**What to work on:**
(1) From the passage on apple inspection, list every word that describes the environment the workers inspect apples in.
(2) Resume the passage on apple inspection after its last sentence.

**Passage given:**
• • • • •

Working in a wet, humid, and dirty environment and inspecting large amounts of apples each day is a difficult and labor intensive job. With tons of apples passing in front of the eyes of workers, human fatigue is unavoidable; there are always misinspected apples passing through the lines.
Apples are graded in part according to the amount and extent of defects. In Washington State, for example, apples with defects are used for processing (e.g., to make into apple sauce or juice). These apples usually cost less than apples with no defects or only: a few defects. Apples that are not used for processing, i.e., fresh market apples, are also graded not only on the size of any defects, but also on the number of defects. Thus, it would be desirable to provide a system which integrates an apple inspection system that checks for defects in apples into the rest of the packing process.

• • • • •

**Dataset excerpt:**
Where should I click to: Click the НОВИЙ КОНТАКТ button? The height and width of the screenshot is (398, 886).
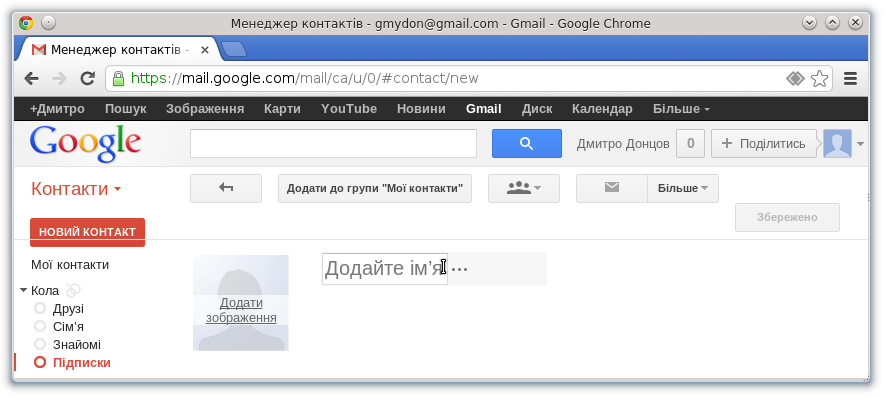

• • • • •

**The replies:**
(1) wet, humid, dirty

(2)
A defect inspection and removal system would significantly innovate the fresh fruit packing process. It will liberate humans from traditional hand manipulation of agricultural products. By placing the defect inspection and removal system at the beginning of the packing line, it will eliminate bad fruit, contaminants, and foreign materials from getting into the rest of the packing process. This will reduce the costs of materials, energy, labor, and operations.
An automated defect inspection and removal system can work continuously for long hours and will never tire or suffer from fatigue. The system will not only improve the quality of fresh apples and the productivity of packing, but also improve the health of workers by freeing them from the wet and oppressive environment.
Twenty-five years ago a researcher identified three conditions for a suitable method of detecting bruises in apples. The method must be: (1) based on reliably identifiable bruise effects, (2) nondestructive, and (3) adaptable to high-speed sorting. T. L. Stiefvater, M. S. Thesis, Cornell University Agricultural Engineering Department, 1970.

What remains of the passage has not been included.